**Supplied records:**
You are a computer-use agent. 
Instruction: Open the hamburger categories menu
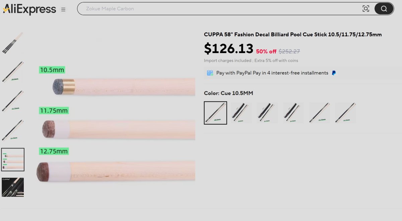pos(63,9)
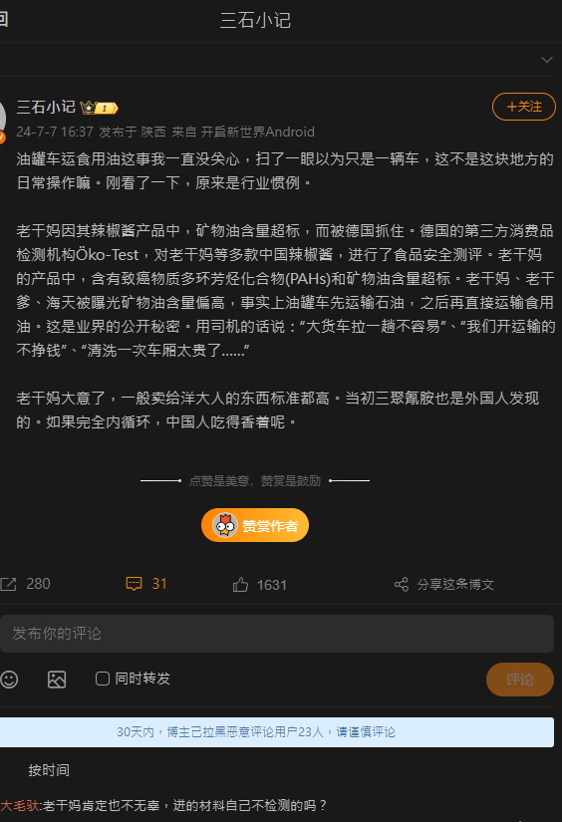Click the back icon at top left
Screen dimensions: 562x822
tap(3, 19)

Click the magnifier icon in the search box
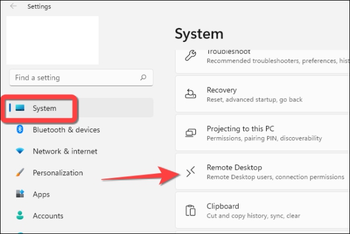pos(143,78)
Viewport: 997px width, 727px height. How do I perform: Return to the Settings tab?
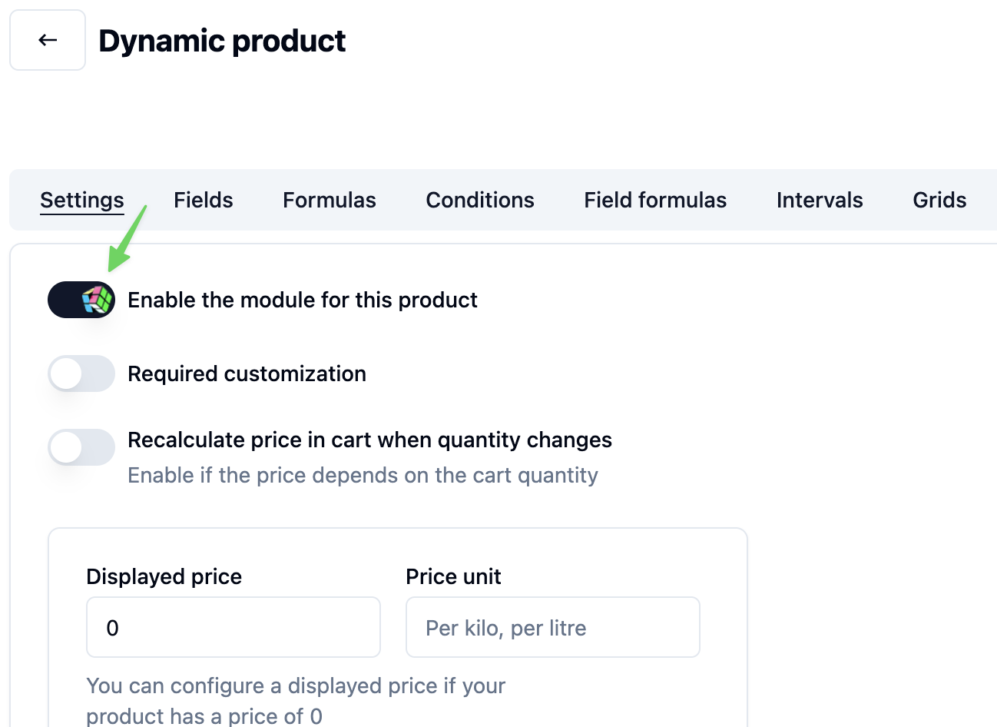click(81, 200)
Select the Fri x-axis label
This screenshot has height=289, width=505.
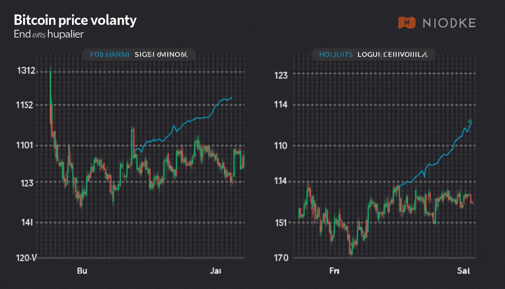coord(334,271)
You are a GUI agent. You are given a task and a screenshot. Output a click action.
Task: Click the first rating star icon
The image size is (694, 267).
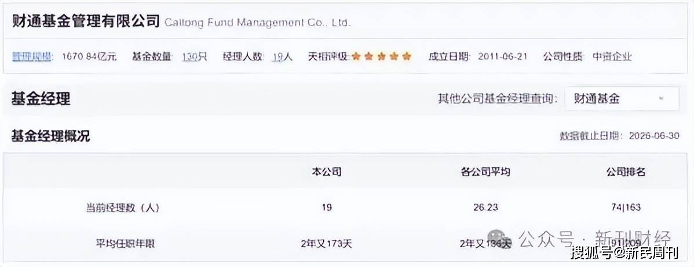pyautogui.click(x=356, y=56)
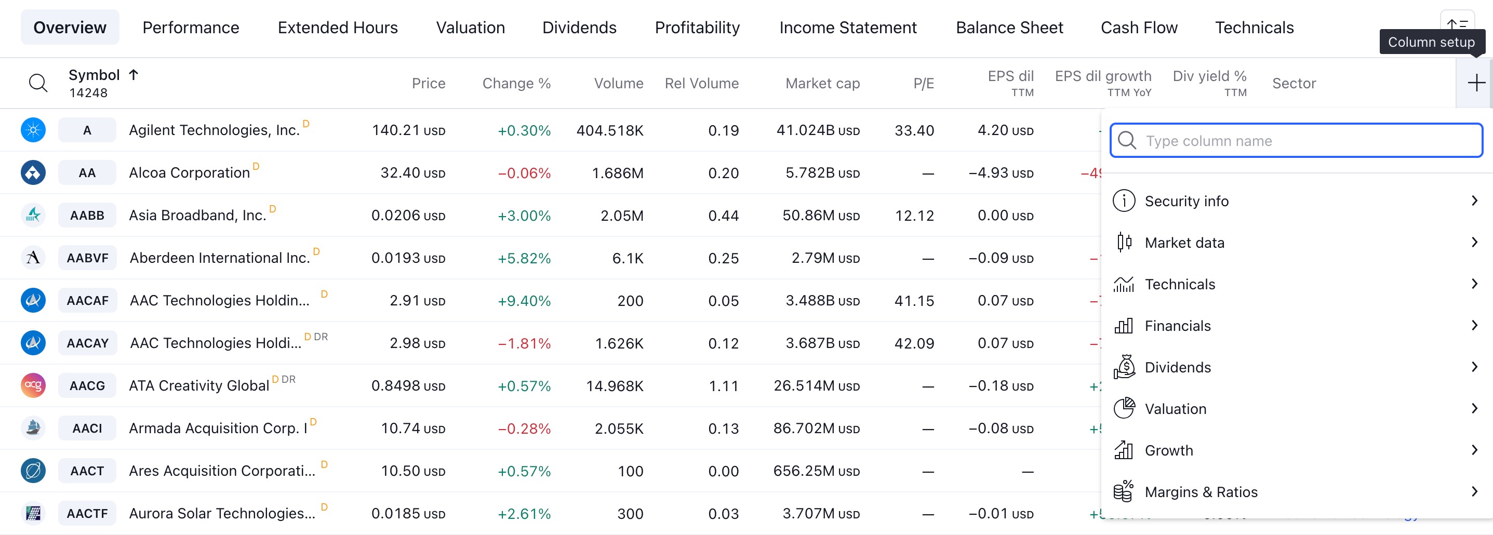Click the plus Column setup icon
The height and width of the screenshot is (535, 1493).
point(1476,83)
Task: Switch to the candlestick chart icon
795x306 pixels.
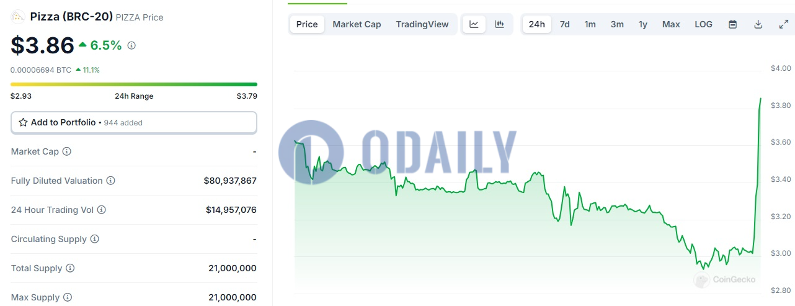Action: 499,24
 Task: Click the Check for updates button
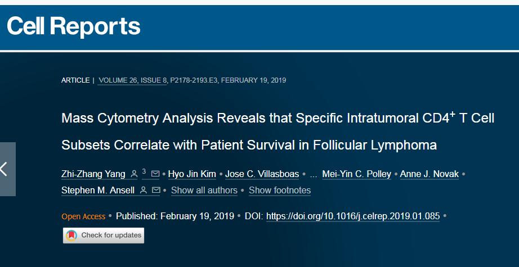(104, 236)
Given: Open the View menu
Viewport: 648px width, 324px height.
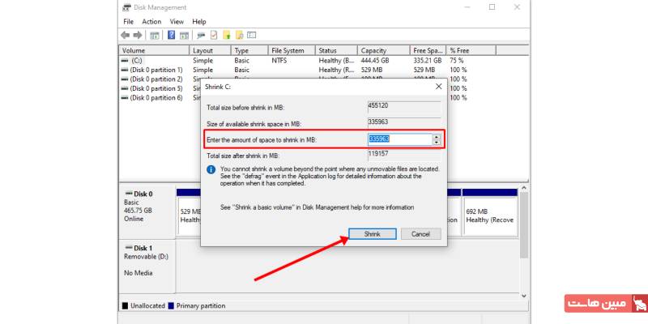Looking at the screenshot, I should pos(177,22).
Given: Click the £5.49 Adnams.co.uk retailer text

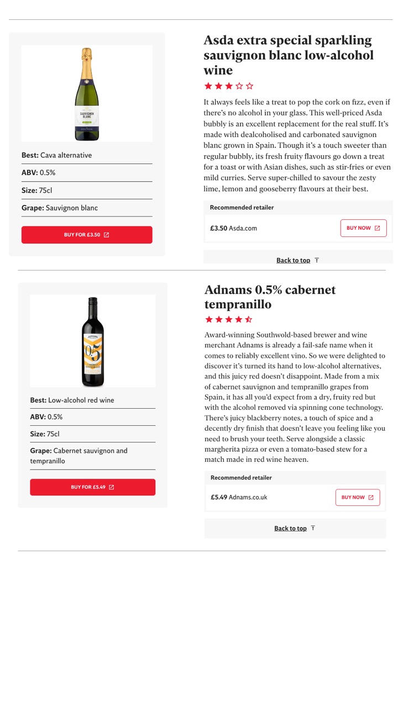Looking at the screenshot, I should [239, 497].
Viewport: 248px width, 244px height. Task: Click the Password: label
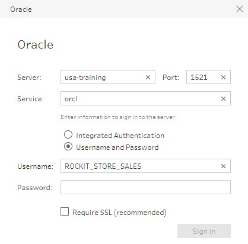pos(34,188)
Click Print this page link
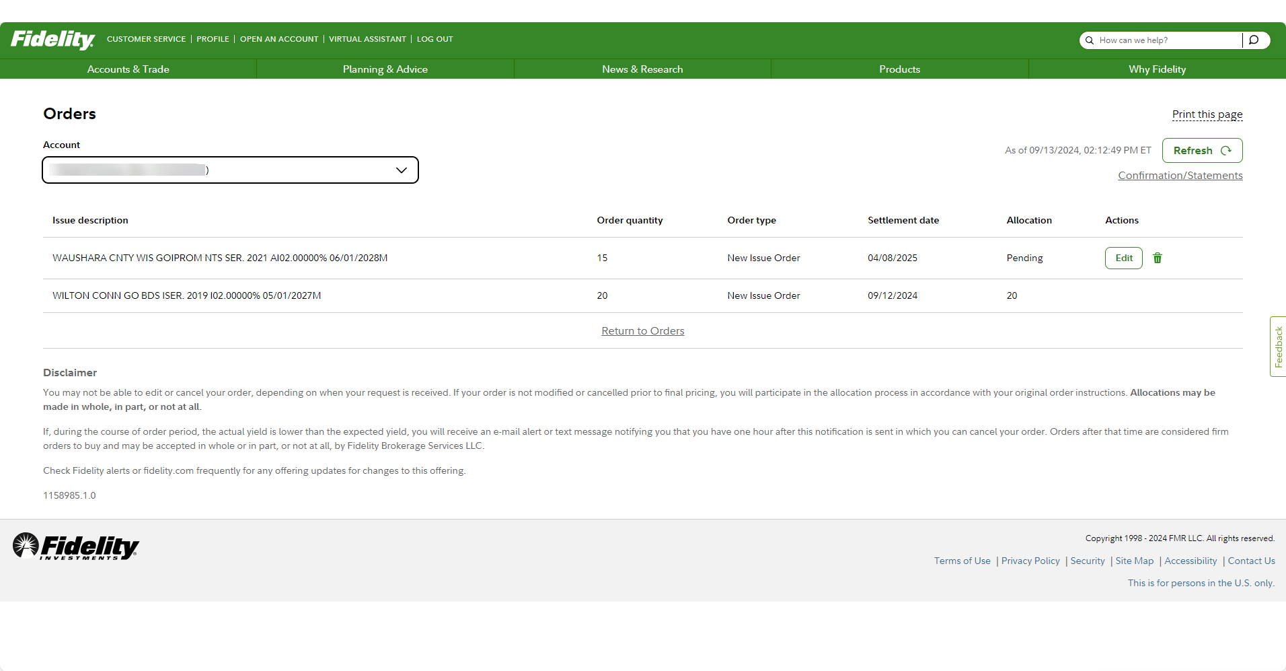The image size is (1286, 671). click(x=1207, y=114)
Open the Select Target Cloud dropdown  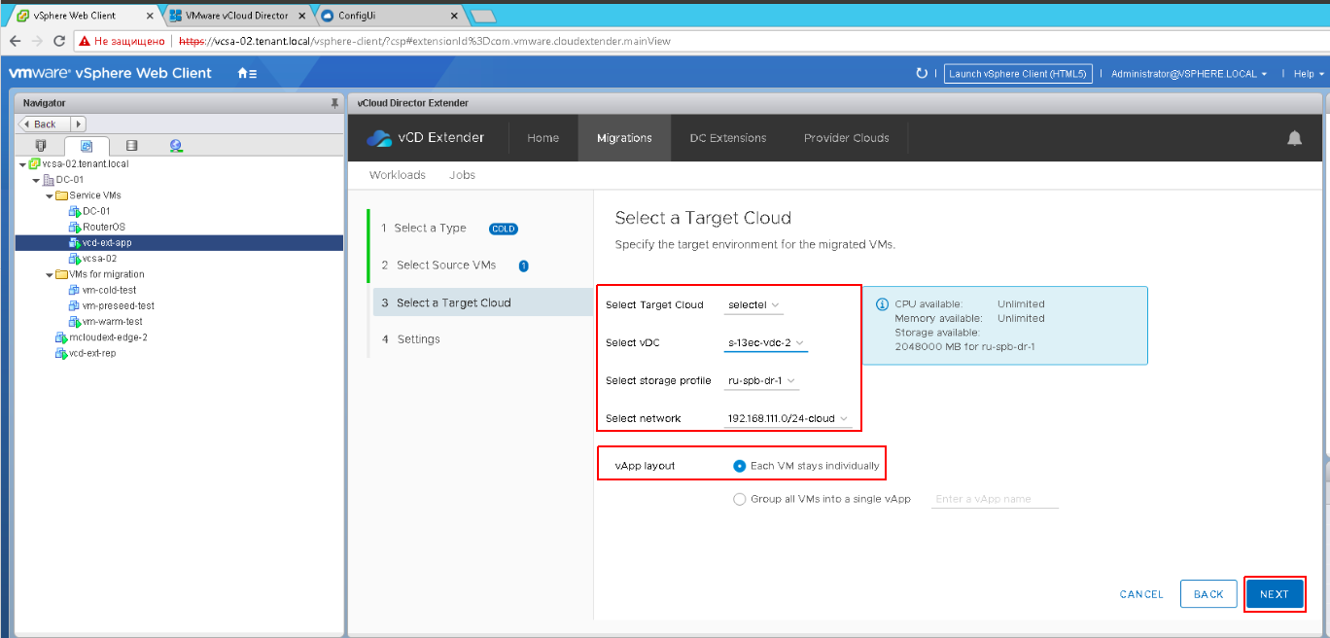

**Work required:** How many lines of the entries above contain the string "menu"? Tally them with case counting, and reply with the number alone.

**Result of the exercise:** 2